Emma's restrictive eating behavior was a response to the high activation she underwent at the age of 15 (rape): it's how her nervous system responded at the time to help her cope with the unbearable. This could have taken another form, such as compulsive eating with or without obesity (with or without vomiting). During the Limbic Psychotherapy® treatment, with its psycho-educational component, this reaction was described as positive by the practitioner for the dissociated EPs: it's a dialogue in syntony with the EPs, in this therapeutic EP/ANP dyad, and this, during all the sessions. In this way, Emma's eating behavior enabled her to regulate herself in the face of what she had undergone and which, during the sessions, would never be discussed because it was implicit: the rape event was therefore dealt with indirectly, without verbalization. This approach enabled her to stay within her window of tolerance, while at the same time remaining on the borderline, a positive but maladaptive behavior several years after the assault.
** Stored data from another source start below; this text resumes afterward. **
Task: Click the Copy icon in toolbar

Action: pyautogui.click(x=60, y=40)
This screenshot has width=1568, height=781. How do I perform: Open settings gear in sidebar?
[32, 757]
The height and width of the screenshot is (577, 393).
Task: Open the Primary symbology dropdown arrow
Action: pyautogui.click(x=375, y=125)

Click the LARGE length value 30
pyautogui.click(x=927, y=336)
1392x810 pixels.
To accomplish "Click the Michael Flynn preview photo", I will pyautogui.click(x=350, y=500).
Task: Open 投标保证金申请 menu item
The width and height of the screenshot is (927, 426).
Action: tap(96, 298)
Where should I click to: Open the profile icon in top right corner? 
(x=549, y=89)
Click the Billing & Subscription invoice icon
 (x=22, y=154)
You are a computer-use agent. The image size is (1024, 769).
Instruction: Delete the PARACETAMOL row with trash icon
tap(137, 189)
From this point of view, it could be said that Emma created for herself (independently of her will) a window of artificial food tolerance that helped her to function. The therapeutic work of Limbic Psychotherapy® therefore directly regulated the underlying traumas, both conscious and unconscious, without the need for verbal therapy. It's worth pointing out (even if this isn't Emma's case) that very often cases of addiction (food, games, shopping, sexual, etc.) also present developmental attachment disorders (ambivalent attachment, disorganized and insecure attachment).

Conclusion

Functional Dissociation® shares a set of cognitive, emotional and behavioral symptoms with structural dissociation. It is this multiplicity of symptoms that requires treatments to be multidimensional. Purely verbal therapies rely on patients' testimony, which they cannot always provide because, as we have seen, many patients are unaware of the root cause of their disorders and come to treatment for other reasons. This is why, in the case of acute or chronic trauma or persistent attachment disorders, non- verbal approaches such as Limbic Psychotherapy® are best suited, especially as no suggestions - even metaphorical ones - will be induced by the practitioner.

Among semi-verbal or non-verbal approaches, integrative therapies focusing on the deeper neurobiology of the disorder are certainly those with the greatest potential. At the frontier between mind and body, these "bottum-up" approaches have the particularity of mobilizing patients' neurophysiological resources, while avoiding any risk of suggestion on the part of the therapist. This was already the hallmark of Integrative Mind-Body Therapy (TICE®), which I have been developing since the 1990s, and it is the essence of Limbic Psychotherapy®, an approach that capitalizes on decades of clinical experience with patients. From this point of view, the therapeutic alliance associated with the Mindfulness approach enables treatment to be carried out in a way that fully preserves the patient's freedom and initiative: it is the patient, not the therapist, who guides the treatment towards the path that authentically corresponds to him or her.

The integration of the personality thus takes place without constraint or distortion, without will or control: there is no suggestion from the practitioner in this non-verbal context. From this point of view, the therapist is merely a guide: he accompanies the patient on the path he himself traces, without being subject to any potentially harmful external influence. This integrative approach enables the therapist to avoid (re)playing the role of aggressor for the patient, a major pitfall of many other approaches. As a result, Limbic Psychotherapy® is both a psychotherapy and a neurotherapy, entirely at the patient's service.